◆ Your goal ◆
Rewrite the stretch from the line containing "Given: Advance to" through the end of the material, replacing "chevron" with "arrow" and changing nothing else. Leave the pictures out of the answer.

◆ Record list ◆
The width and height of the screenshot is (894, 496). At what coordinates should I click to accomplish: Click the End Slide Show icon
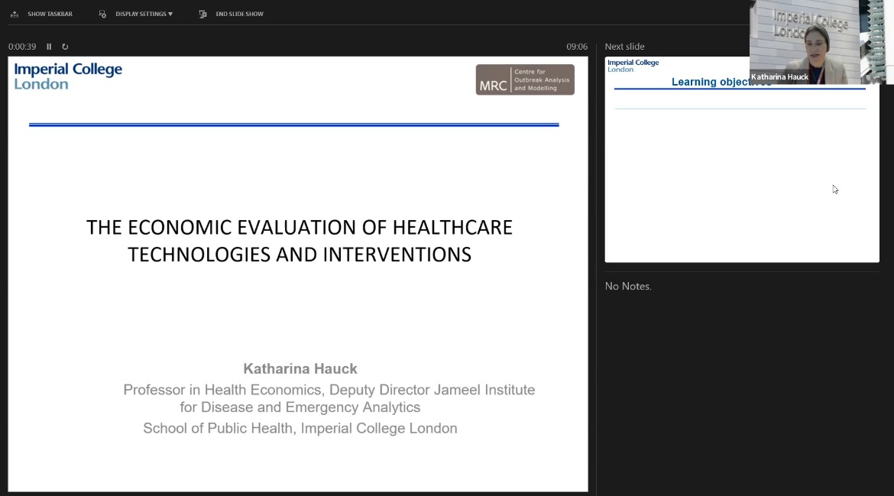click(x=202, y=14)
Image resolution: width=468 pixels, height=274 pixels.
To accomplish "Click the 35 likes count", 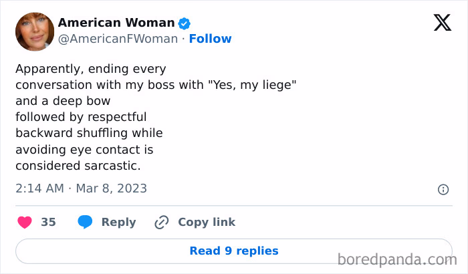I will coord(48,222).
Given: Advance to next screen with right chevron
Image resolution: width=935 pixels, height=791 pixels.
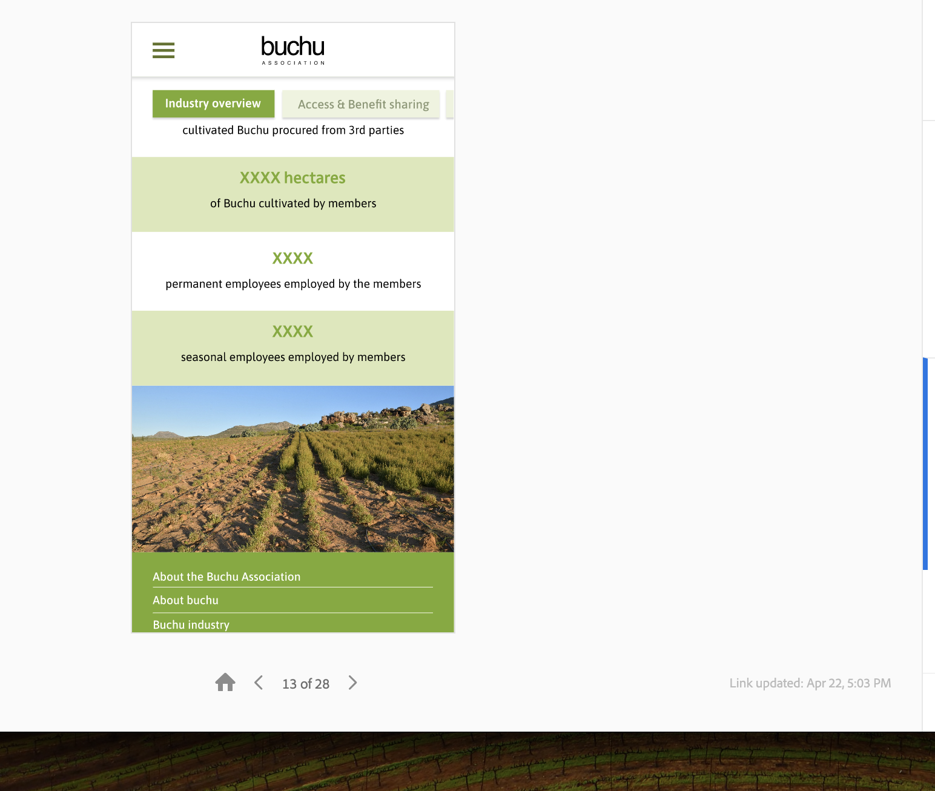Looking at the screenshot, I should (352, 683).
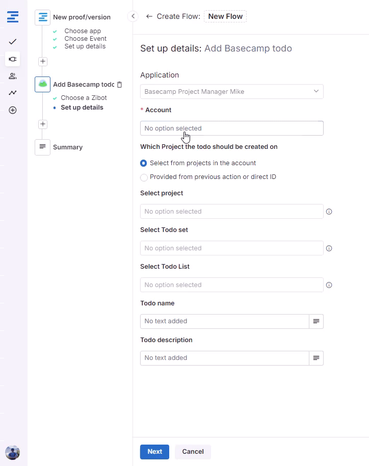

◆ Solution to the exercise ◆
Given: Advance to next screen with right arrow
Image resolution: width=935 pixels, height=791 pixels.
Looking at the screenshot, I should (352, 683).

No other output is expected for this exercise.